GUTFELD: That's the problem with being president, you love raising the debt ceiling. It's like a wife and her credit cards. Americans have to be the husband that takes the credit card and breaks it up.

Look, I had -- I put on 40 pounds in four years because I kept raising my weight ceiling. At a certain point it had to stop.

BECKEL: You think you have a problem. But when I was married, my debt ceiling couldn't be matched. That was the problem. I mean, don't ever give anybody one of those black card credit cards. I'm telling you, it cost me a fortune.

TANTAROS: So, you're not for big spending then?

BECKEL: Not my ex-wife.

(CROSSTALK)

GUTFELD: In your life, you're against spending you can't afford. Why is it OK with President Obama? He's like your wife running around with your credit card.

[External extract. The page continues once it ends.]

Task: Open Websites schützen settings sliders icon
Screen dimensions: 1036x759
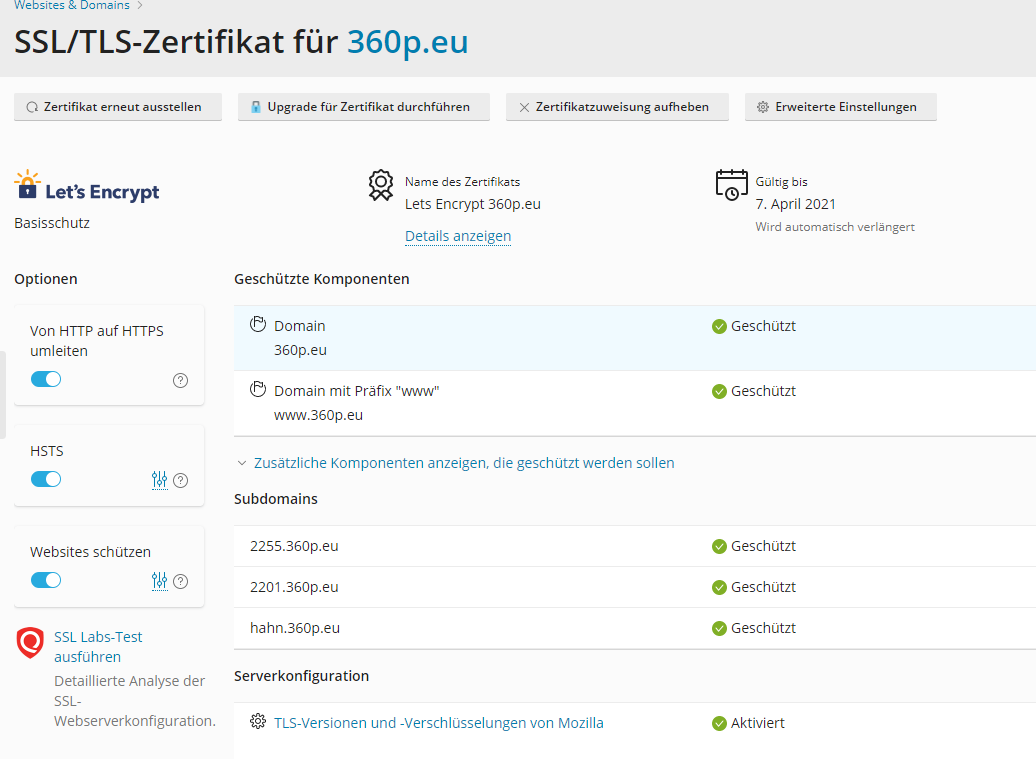Action: [x=159, y=581]
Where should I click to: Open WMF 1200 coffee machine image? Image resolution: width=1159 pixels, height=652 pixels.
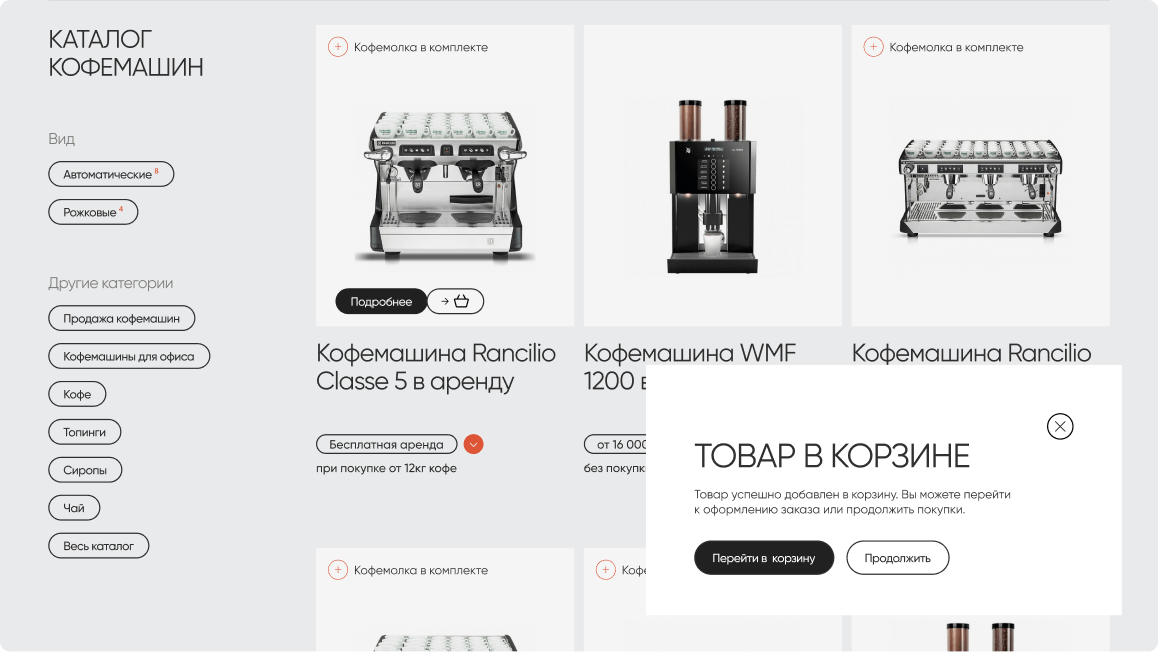tap(713, 186)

BECKEL: I want to give Dana credit for at least pointing out that this is a problem that accumulated over a lot of years.

GUTFELD: Absolutely.

BECKEL: Something that Mr. Bolling refuses to understand. He thinks all this happened just under Mr. Obama.

BOLLING: No, I don't. No, I don't. I have the numbers here. Here's every year, every debt ceiling. By the way, when Senator Obama decided that it was a bad idea to raise the debt ceiling, $8 trillion at the time. It's not $14.2 trillion.

PERINO: But see, he didn't have to worry because at that time, there were enough Republicans who back Bush and do it. Under President Obama, it's --

(CROSSTALK)

BECKEL: It was a bad move on Obama's part. He came back now and he said he made a mistake doing it.

PERINO: Actually, he didn't. His spokesperson did.

(CROSSTALK)

BECKEL: He was playing politics. He was playing politics when he did it. I understand it.

PERINO: If he did it and he had a little bit humility, it might help him,=.

BECKEL: But he also knew that it was going to pass. That's the difference, you know?

BOLLING: Come on, Beckel. That doesn't mean -- you changed your mind on it.

That's it, guys. We got to leave it right there.